> [Work instructions] Pictures must not appear in the copy. Reproduce exactly, and only, the lines from the one with "Given: Open the 预览 request tab" through the end of the data below.

[Record set Boundary: Start]

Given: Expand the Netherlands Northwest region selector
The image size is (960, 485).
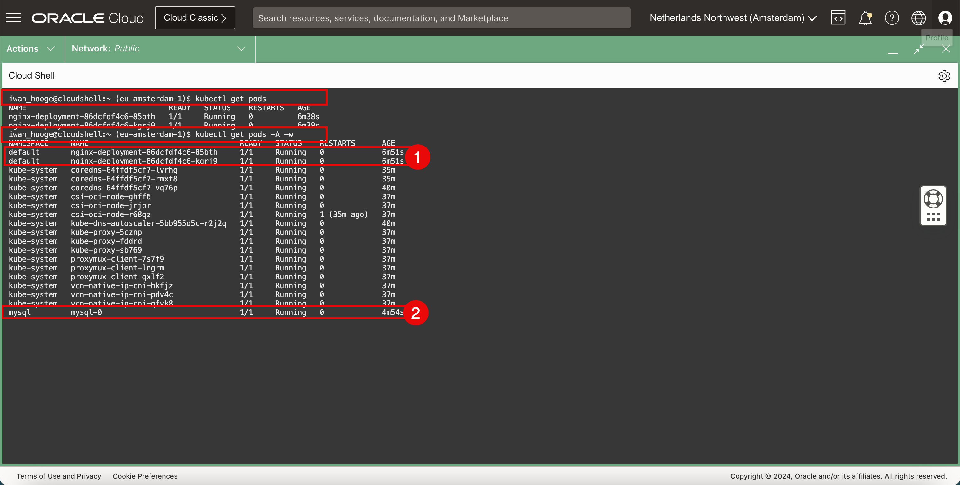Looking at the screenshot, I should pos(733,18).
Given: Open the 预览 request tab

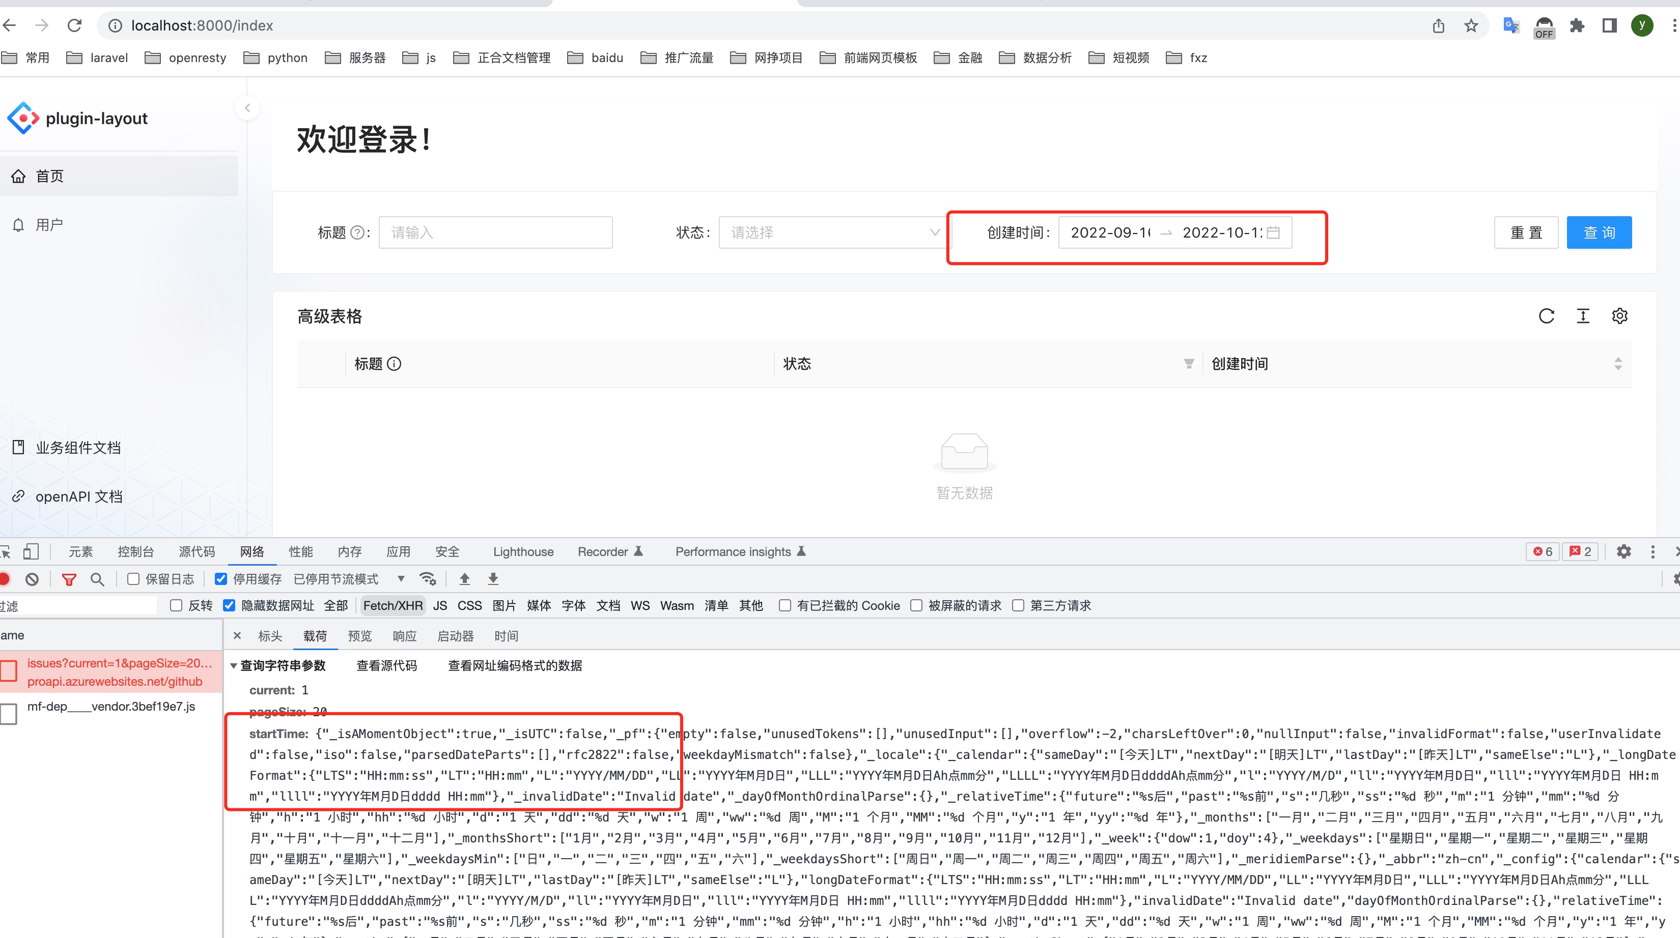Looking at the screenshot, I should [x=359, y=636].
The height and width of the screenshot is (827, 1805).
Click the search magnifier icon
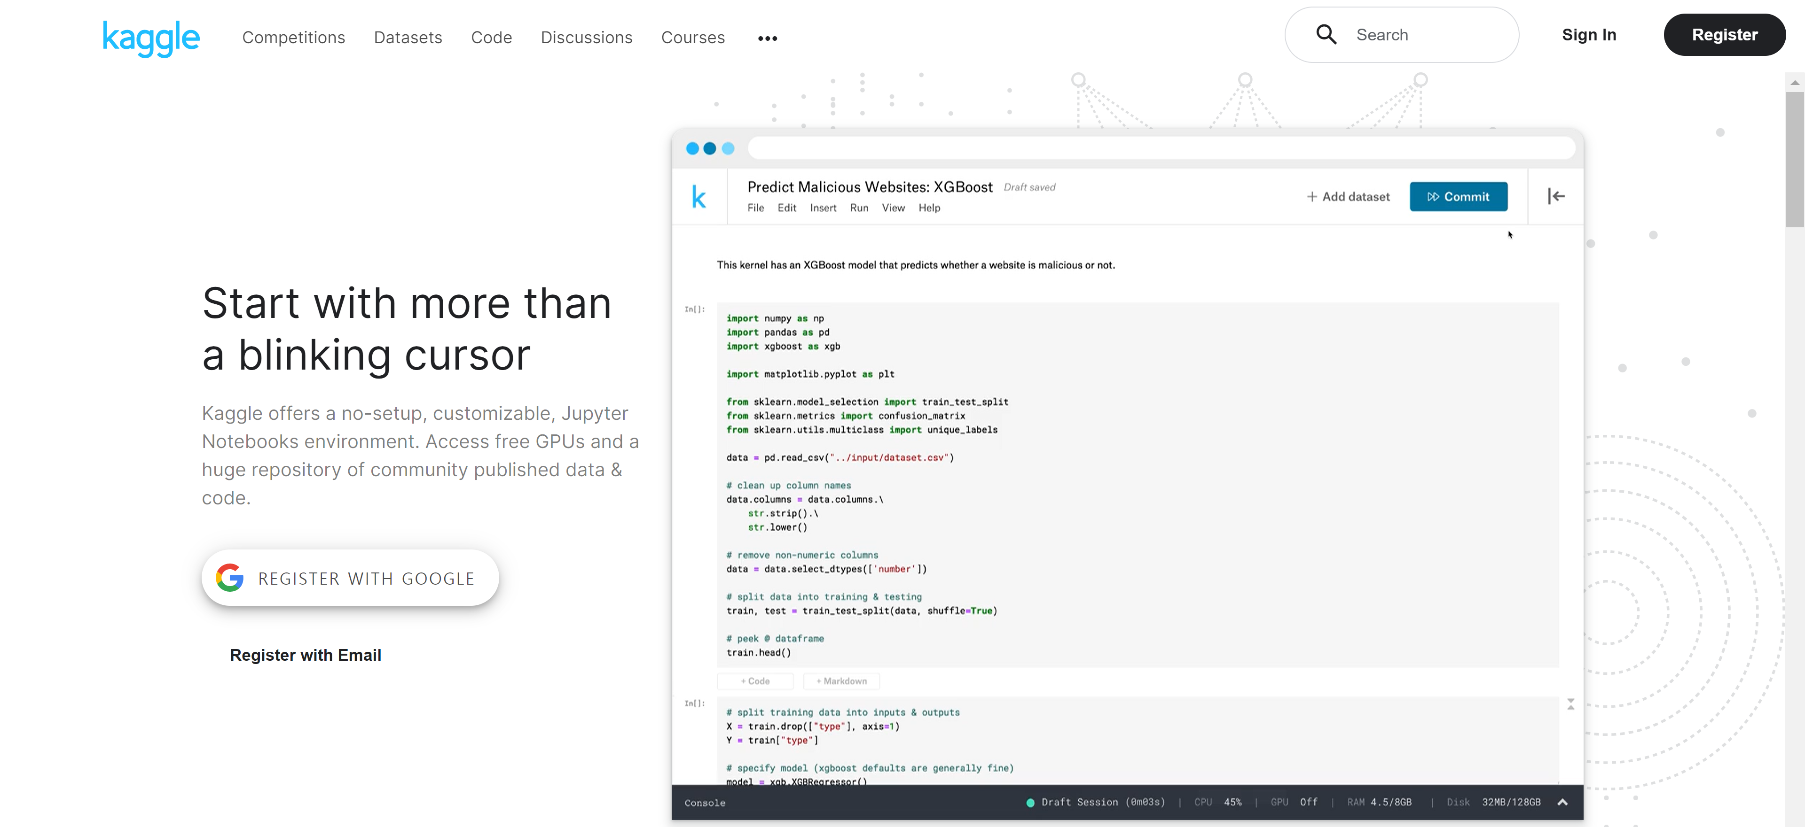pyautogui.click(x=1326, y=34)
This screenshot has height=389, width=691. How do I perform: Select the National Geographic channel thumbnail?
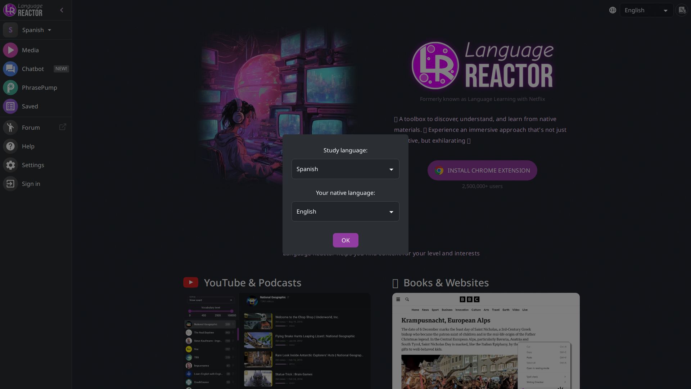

[Record set Boundary: End]

> [Expected answer]
Given: Open the 预览 request tab

Looking at the screenshot, I should [x=359, y=636].
The height and width of the screenshot is (827, 1805).
Click the search magnifier icon
pyautogui.click(x=1326, y=34)
This screenshot has height=389, width=691. How do I perform: Select the National Geographic channel thumbnail?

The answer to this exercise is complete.